O romance foi como um reencontro com Recife – Alex Carvalho deixou o Brasil há 21 anos. “Tinha muita memória afetiva minha, porque o livro se passa no final dos anos 1980, começo dos anos 1990. Havia descrições interessantes do Recife da minha infância e adolescência”, disse o diretor em entrevista ao Estadão, por videoconferência. “Foi interessante esse questionamento de raízes para mim. A primeira atração do projeto é minha raiz, quem eu sou. Eu queria muito entender quem eu era. E acho que a partir daí minha identidade com a Catherine foi se afunilando, porque é uma personagem que quer entender quem ela é.”
Praia
No filme, Catherine (Marina Foïs, de Polissia) é uma francesa que, após muitos anos de isolamento cuidando do pai, vem ao Brasil para passar um tempo com a irmã (Anna Mouglalis, de Gainsbourg – O Homem que Amava as Mulheres), que mora em Recife. Um dia na praia, ela conhece o jovem Gil (Maicon Rodrigues, de O Tempo Não Para e no ar na novela Nos Tempos do Imperador) e aí começa uma relação complexa, em que a comunicação quase sempre se dá por meio dos corpos, já que ela não fala português, e ele não fala francês. “Eu tinha uma identificação com a personagem de me sentir estrangeiro”, disse Carvalho. “Tem uma coisa curiosa de não se sentir em casa nem aqui nem aí. Então, o filme não está vindo só de um brasileiro ou de um europeu, mas de uma pessoa que tem um pouco desses dois lados.” O diretor achava o ponto de vista do livro muito europeu. Tentou respeitar a obra, mas também trazer uma perspectiva brasileira.

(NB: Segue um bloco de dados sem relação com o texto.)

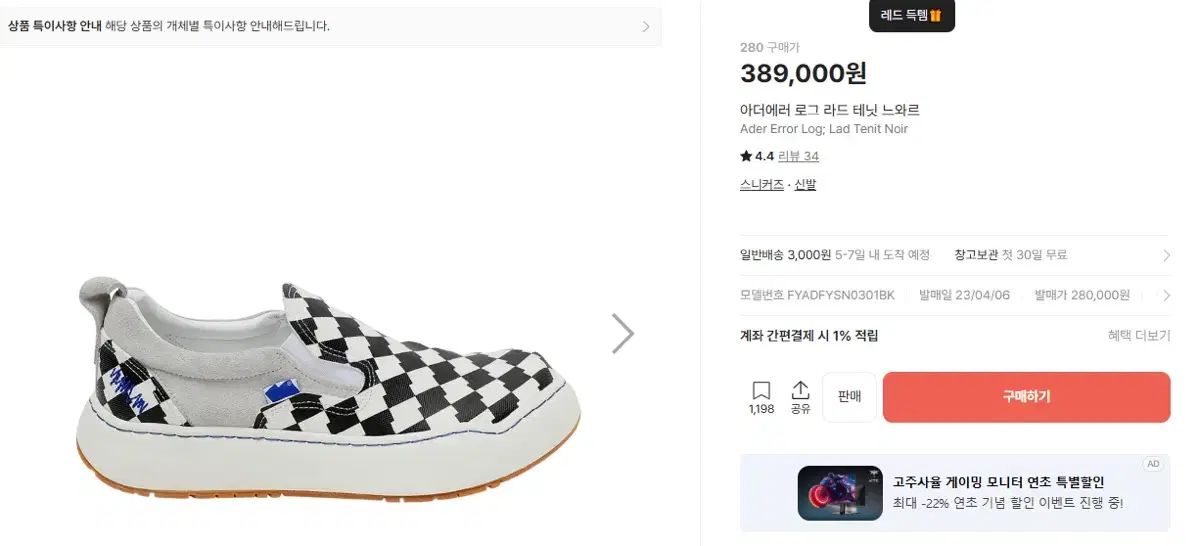Open the 리뷰 34 reviews link
This screenshot has width=1200, height=546.
798,156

Não foi fácil. “Quando cheguei a Recife, por mais que houvesse uma luta gigante de dez anos de trabalho tentando trazer um contexto mais brasileiro, comecei a pensar que de repente eu já era estrangeiro mesmo. Porque tinha trabalhado para caramba tentando abrasileirar o filme, mas na verdade os brasileiros ainda acham o ponto de vista colonial.”

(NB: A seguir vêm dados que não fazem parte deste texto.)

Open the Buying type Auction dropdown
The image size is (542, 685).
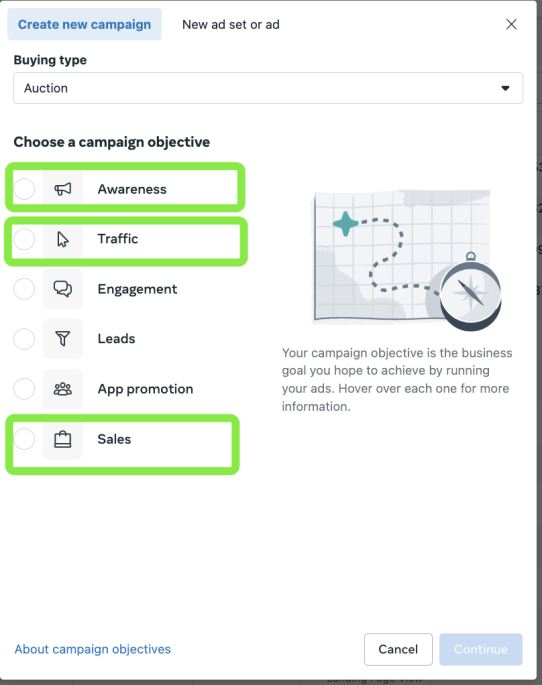point(268,88)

A experiência de fazer Salamandra foi intensa. Carvalho retornou à sua cidade-natal por um período prolongado depois de tanto tempo, deixando a mulher e a filha com necessidades especiais na Inglaterra. Era seu primeiro longa-metragem, ambicioso, com duas atrizes francesas conhecidas. Sendo homem, ele disse ter feito o possível para trazer uma visão mais plural. “Eu diria que mais de 70% da equipe era formada por mulheres”, afirmou.
Protesto
Só que, antes da filmagem de uma cena difícil, que envolvia fogo, dezenas de mulheres da equipe surgiram no set com uma camiseta dizendo “Nenhuma a menos” e leram um manifesto, opondo-se à cena de violência contra Catherine, em que seu sofrimento se traduzia em prazer. Em reportagem da revista Continente, várias reclamaram não apenas da abordagem da cena de violência, em um país em que mais de 1.300 mulheres foram vítimas de feminicídio em 2019, mas também da falta de diálogo com o diretor. Carvalho passou mal e quem acabou dirigindo a sequência foi o diretor-assistente Leonardo Lacca. A cena não relaciona dor e prazer.
Um ano e meio depois do acontecimento, Carvalho disse que foi pego de surpresa, pois o roteiro havia sido lido por todos. “Tem meus erros, provavelmente, de comunicação na correria. Mas fiquei chateado de não ter havido espaço para uma conversa”, afirmou. “As pessoas não estão dando chance umas às outras. Eu sou totalmente da causa, trabalho para ONGs que ajudam mulheres em situação de violência. Para mim, foi muito violento, mas hoje em dia estou mais tranquilo.
Espero que tenhamos a oportunidade de nos sentarmos e assistirmos ao filme juntos.” Carvalho disse que na edição, tentou ouvir bastante as duas montadoras, Joana Collier e Agnieszka Liggett. O processo todo foi de aprendizado. “Hoje, eu me sinto outro ser humano.”
As informações são do jornal O Estado de S. Paulo.